Mike grinned. “Are you sure you’ve never done this before?”
“Positive,” she said. “Let me try again.”
He nodded and went to post another target as she reloaded. When he was back beside her, she stood straight, feet apart, and extended her arms in front of her. Her right hand held the gun; her left hand clutched her right wrist, steadying it. She gazed down the length of her arm and the short barrel, and past them to the tiny white square some twenty feet away. She didn’t see the paper: in her mind, she saw a tall, skinny, dark-haired phantom without a face. When she was ready, she squeezed the trigger.
“Bull’s-eye!” Mike shouted.
Seven Franklin Street was a shabby little two-story wood structure, vaguely Victorian in design, its front porch sagging, the once-white paint peeling away. Even the
FOR SALE
sign sticking hopefully up from the dirt next to the porch steps was faded. It was virtually identical to the others in the row in which it stood on one side of the small road overlooking the valley that contained the rest of the town, such
as it was. Beyond the little clump of buildings that covered an area of four square blocks below him, Barney saw the remains of the paper factory, a crumbling cement skeleton with broken rows of windows and empty smokestacks pointing up into the gray sky. Gray, he thought: everything in this place is gray. The factory, the town, the sky, and this row of houses on this gray drive above the gray valley.

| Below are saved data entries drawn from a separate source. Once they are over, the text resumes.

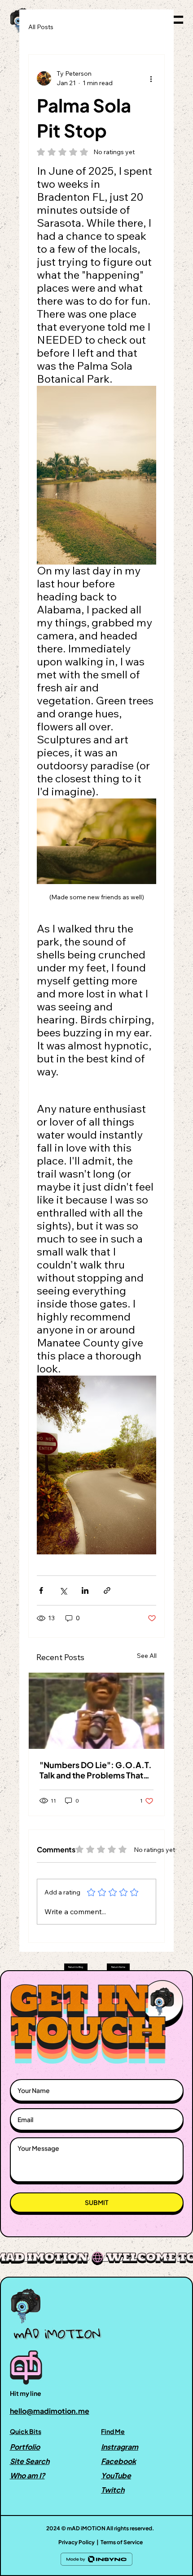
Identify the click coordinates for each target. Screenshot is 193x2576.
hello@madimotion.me (49, 2411)
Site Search (29, 2461)
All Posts (40, 27)
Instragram (119, 2446)
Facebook (118, 2461)
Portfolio (25, 2446)
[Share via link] (107, 1590)
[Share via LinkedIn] (85, 1590)
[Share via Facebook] (41, 1590)
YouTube (116, 2475)
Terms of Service (122, 2542)
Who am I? (27, 2475)
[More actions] (150, 78)
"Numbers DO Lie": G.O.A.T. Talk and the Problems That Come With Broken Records (95, 1770)
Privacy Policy (76, 2542)
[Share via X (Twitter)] (63, 1590)
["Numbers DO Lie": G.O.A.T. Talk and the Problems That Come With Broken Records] (96, 1711)
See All (147, 1656)
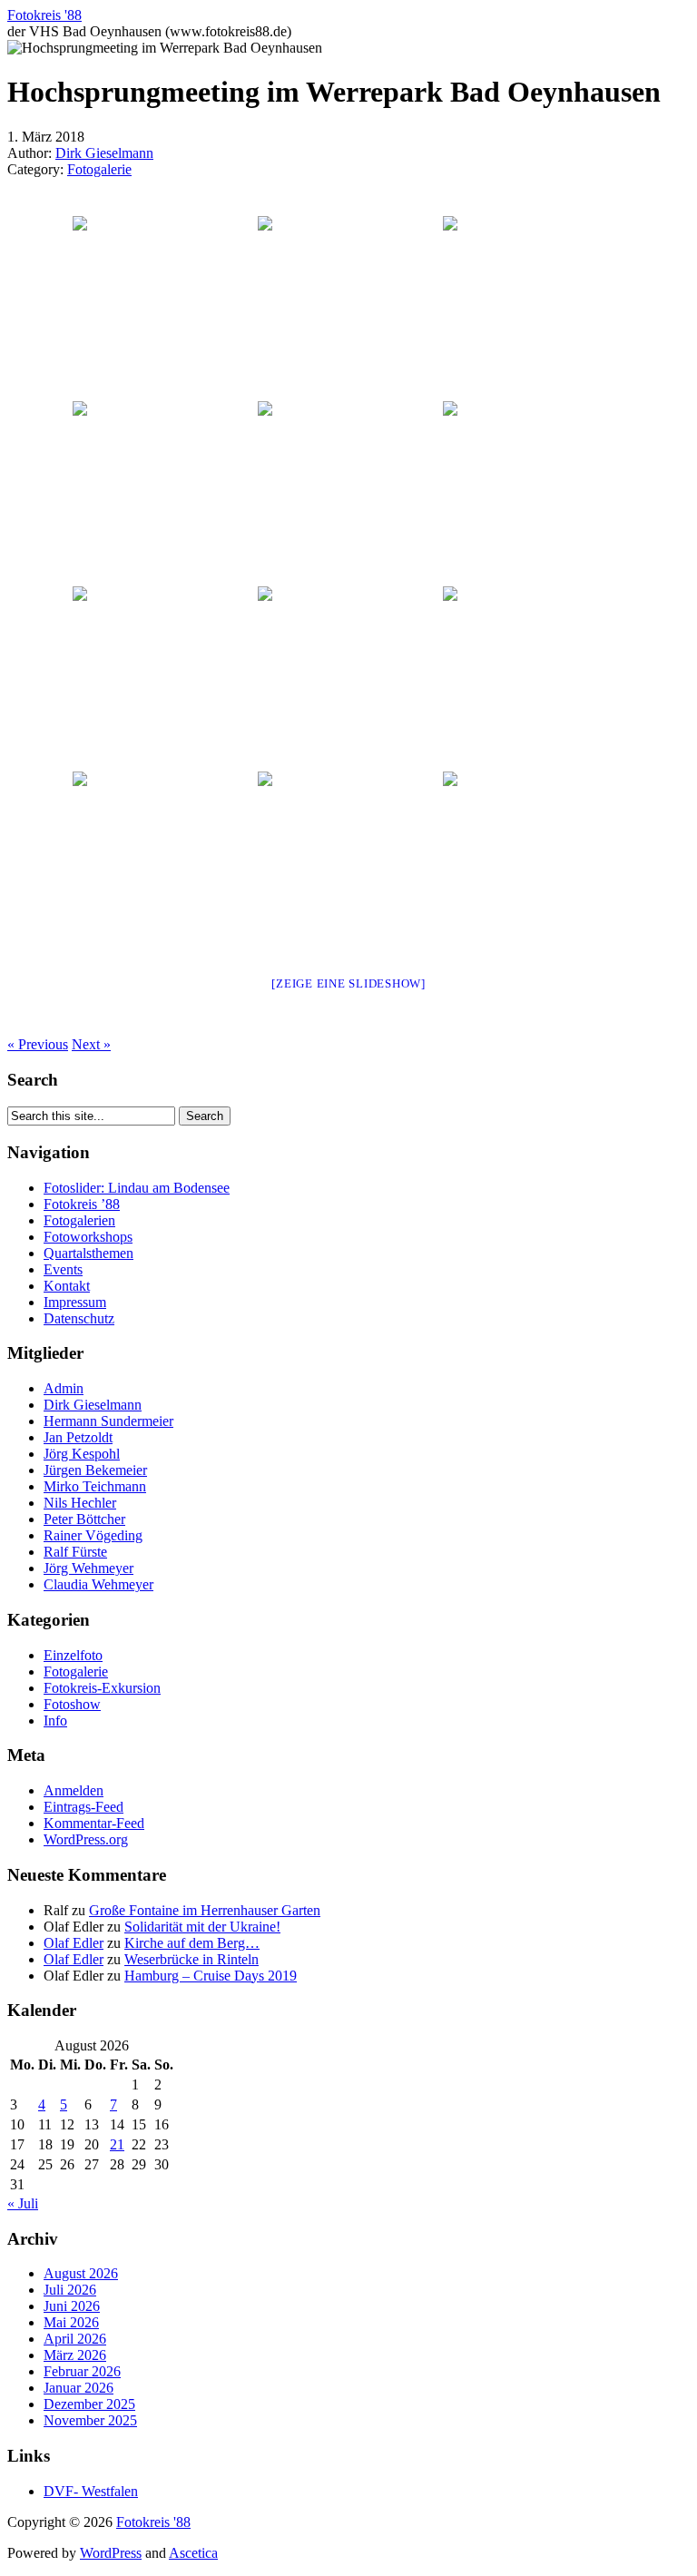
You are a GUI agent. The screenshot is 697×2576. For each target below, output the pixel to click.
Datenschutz (79, 1318)
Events (63, 1269)
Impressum (75, 1302)
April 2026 (75, 2338)
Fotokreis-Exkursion (102, 1688)
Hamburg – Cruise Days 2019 (210, 1975)
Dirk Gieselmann (104, 153)
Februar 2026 (82, 2371)
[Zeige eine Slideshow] (348, 983)
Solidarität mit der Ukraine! (202, 1926)
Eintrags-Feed (83, 1806)
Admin (63, 1388)
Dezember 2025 (89, 2404)
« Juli (22, 2203)
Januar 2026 (78, 2387)
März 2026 (75, 2355)
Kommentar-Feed (94, 1823)
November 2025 (90, 2420)
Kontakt (67, 1285)
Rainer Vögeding (93, 1535)
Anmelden (73, 1790)
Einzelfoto (73, 1655)
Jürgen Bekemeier (95, 1470)
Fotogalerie (99, 169)
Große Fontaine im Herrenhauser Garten (204, 1910)
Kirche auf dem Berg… (192, 1943)
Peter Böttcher (84, 1519)
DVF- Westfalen (91, 2491)
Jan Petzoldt (78, 1437)
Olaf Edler (73, 1943)
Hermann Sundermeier (108, 1421)
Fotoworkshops (88, 1236)
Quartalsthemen (88, 1253)
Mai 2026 (71, 2322)
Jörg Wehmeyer (88, 1568)
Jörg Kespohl (82, 1453)
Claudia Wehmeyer (98, 1584)
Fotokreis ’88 (82, 1204)
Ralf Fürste (75, 1551)
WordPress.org (86, 1839)
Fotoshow (72, 1704)
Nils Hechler (80, 1502)
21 (117, 2144)
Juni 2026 (72, 2306)
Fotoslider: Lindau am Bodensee (137, 1187)
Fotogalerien (79, 1220)
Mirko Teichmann (95, 1486)
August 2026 (81, 2273)
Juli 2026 (70, 2289)
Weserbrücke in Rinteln (191, 1959)
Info (55, 1720)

He turned from the depressing view and went back across the road and up the steps to the porch of number seven. The door was locked, the windows shuttered. He left the porch and circled the house. The tiny, fenced-in backyard—like the others in the row—was overgrown with weeds, its two trees dry and naked. The back door of the house was locked. A tiny, rock-lined strip of black earth along the back of the house next to the kitchen door bore witness to Angela Dimorta’s long-ago attempt at flower gardening.
Back on the road, he noticed that two or three other houses on either side had cars parked in front of them. On a porch two houses away to the left sat an old woman in a rocking chair. She had knitting in her lap, and she was watching him with the steady gaze of one who has seen everything and found precious little of it to be of much interest. He smiled and waved to her. She nodded. He took this as encouragement
and walked up the road to stand below her porch.
“Good afternoon,” he said.
She nodded again, her knitting needles clacking. “You fixin’ to buy the haunted house?”
He smiled. “Number seven? Why do you call it that?”
“Ev’body calls it that. Crazy kid lived there, killed his father and mother. ’Course,
they
were crazy, too. . . .”
“Did you know them?” he asked.
She eyed him. “Sure. My late husband and Big Joe Dimorta were the foremen at the paper plant.”
Barney came up the steps to her. “What about the kid?”
“Victor?” She uttered a dry laugh. “He was always a strange one, even when he was little. Used to throw rocks at dogs, see if he could hit em. Got bit a couple of times, too.” She chuckled again. “Bothered the girls in school—and the other boys beat him up, just like his daddy did. Big Joe used to whale on him and Angela somethin’ fierce! Two doors away, and sometimes I had to put my hands over my ears. Victor ran away from home, off to some college, then got thrown out of there. I heard that had to do with botherin’ girls, too. They didn’t mention that at the arraignment.”